La best seller tedesca lascia l'elettrico puro, ora appannaggio della ID.3, ma punta su 5 varianti MHEV e PHEV con tecnologie al top

L’aspettavano tutti con grande concitazione, soprattutto per sapere una volta per tutte se le miriadi di voci più o meno confermate si sarebbero rivelate esatte. Finalmente a Wolfsburg, città natale di Volkswagen, è stata presentata l’ottava generazione del modello che dal 1974 è l'autentico riferimento della Casa tedesca, segna record su record nelle vendite con più di 35 milioni di unità in 45 anni e riesce ad attirare a sé sempre più clienti. Ma che oggi, nel pieno della rivoluzione della mobilità sostenibile, deve fare i conti con quella che è già stata indicata da più parti come la sua omologa (e in qualche modo erede) dell'era elettrica: la ID.3

La Golf 8 richiama le forme e le dimensioni compatte (misura 4,28 x 1,79 x 1,45 metri, con passo di 2,64) delle precedenti versioni con diverse modifiche che ne ringiovaniscono di molto l’aspetto e ne aumentano il livello di tecnologia.

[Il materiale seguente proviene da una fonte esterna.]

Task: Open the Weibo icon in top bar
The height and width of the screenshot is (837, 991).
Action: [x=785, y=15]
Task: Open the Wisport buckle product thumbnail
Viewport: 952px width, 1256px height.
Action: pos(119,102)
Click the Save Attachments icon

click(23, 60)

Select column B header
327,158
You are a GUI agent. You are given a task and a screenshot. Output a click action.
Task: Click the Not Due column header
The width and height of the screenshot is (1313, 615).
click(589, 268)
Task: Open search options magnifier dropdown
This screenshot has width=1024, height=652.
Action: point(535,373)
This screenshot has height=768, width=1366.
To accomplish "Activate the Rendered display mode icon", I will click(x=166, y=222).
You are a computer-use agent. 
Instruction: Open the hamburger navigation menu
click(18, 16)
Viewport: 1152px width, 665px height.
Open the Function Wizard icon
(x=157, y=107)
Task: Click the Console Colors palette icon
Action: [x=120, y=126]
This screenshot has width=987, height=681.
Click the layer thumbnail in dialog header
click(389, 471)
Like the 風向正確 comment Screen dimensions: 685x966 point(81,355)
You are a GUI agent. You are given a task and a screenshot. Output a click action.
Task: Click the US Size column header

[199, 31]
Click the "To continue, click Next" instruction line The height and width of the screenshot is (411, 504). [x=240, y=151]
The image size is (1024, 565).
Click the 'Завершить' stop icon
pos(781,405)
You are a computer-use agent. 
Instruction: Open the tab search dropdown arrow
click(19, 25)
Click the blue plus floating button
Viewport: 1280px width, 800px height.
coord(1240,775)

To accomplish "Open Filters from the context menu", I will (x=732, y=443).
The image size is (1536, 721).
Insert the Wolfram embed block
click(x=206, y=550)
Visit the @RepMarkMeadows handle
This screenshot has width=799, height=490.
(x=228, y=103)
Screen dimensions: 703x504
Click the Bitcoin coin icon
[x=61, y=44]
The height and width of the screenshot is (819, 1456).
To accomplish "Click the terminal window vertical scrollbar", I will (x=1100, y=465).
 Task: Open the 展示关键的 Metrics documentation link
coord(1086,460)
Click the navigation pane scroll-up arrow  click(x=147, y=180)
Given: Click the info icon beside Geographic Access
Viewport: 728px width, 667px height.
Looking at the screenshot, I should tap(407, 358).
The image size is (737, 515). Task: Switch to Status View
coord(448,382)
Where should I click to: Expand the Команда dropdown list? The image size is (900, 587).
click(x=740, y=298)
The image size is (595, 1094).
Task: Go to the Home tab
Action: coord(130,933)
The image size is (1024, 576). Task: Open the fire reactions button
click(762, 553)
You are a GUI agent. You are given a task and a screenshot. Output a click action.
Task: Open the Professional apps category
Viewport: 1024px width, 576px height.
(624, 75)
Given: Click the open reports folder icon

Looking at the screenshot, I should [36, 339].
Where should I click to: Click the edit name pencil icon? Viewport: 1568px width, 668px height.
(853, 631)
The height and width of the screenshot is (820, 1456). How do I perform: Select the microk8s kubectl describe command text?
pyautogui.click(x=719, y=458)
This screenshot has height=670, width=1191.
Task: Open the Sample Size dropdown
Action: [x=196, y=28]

A questo si aggiungono le principali novità che riguardano il debutto di un'ampia scelta di motorizzazioni elettrificate, ossia ibridi di vario tipo, chiamati a compensare l'annunciato abbandono della versione "full electric" e-Golf deciso proprio per lasciare "campo libero" alla ID.3.

L’apripista del mild hybrid

La nuova Golf è dunque il primo modello Volkswagen che porta a listino ben 5 diverse motorizzazioni ibride. Una scelta importante del costruttore che introduce per la prima volta il sistema mild hybrid a 48V abbinato ai motori TSI da 110, 130 e 150 CV, ribattezzati eTSI.

Si tratta della tecnologia già ampiamente vista sui modelli alto di gamma Audi che utilizzano appunto un piccolo starter-alternatore da 48 V in grado di garantire un miglior spunto in partenza, affiancandosi al motore termico in accelerazione. Viene aumentata così l’efficienza dei motori a benzina con una riduzione dei consumi di circa il 10% secondo il protocollo WLTP. Il cambio utilizzato invece è l'ormai celebre doppia frizione DSG a 7 rapporti di casa VW.

Volkswagen Golf 8 (2019)

Autonomia elettrica con l’ibrido plug-in

A queste motorizzazioni semi-ibride si affiancano due powertrain ibridi plug-in, identificati con la sigla eHybrid. Qui, al più prestante benzina TSI da 1,4 litri viene abbinato un motore elettrico per un totale di 204 CV, che salgono a 245 CV nella versione di punta GTE, sempre con cambio a doppia frizione DSG a 6 rapporti. La parte elettrica viene alimentata in entrambi i casi da una batteria agli ioni di litio con capacità massima di 13 kWh che permetterà di percorrere diversi chilometri in modalità 100% elettrica, anche se il dato non è ancora stato comunicato in attesa dell’omologazione.

Volkswagen Golf 8 (2019)

Non è tutto: la dotazione di contorno, oltre a nuovi dispositivi di sicurezza, prevede l'introduzione di tecnologie come il V2X, che permette alle vetture di dialogare con infrastrutture intelligenti come i semafori di nuova generazione, un inedito head-up display e un pacchetto di sistemi di assistenza alla guida IQ.DRIVE che preludono alla guida autonoma. Il tutto in aggiunta ainuovi fari Matrix Led.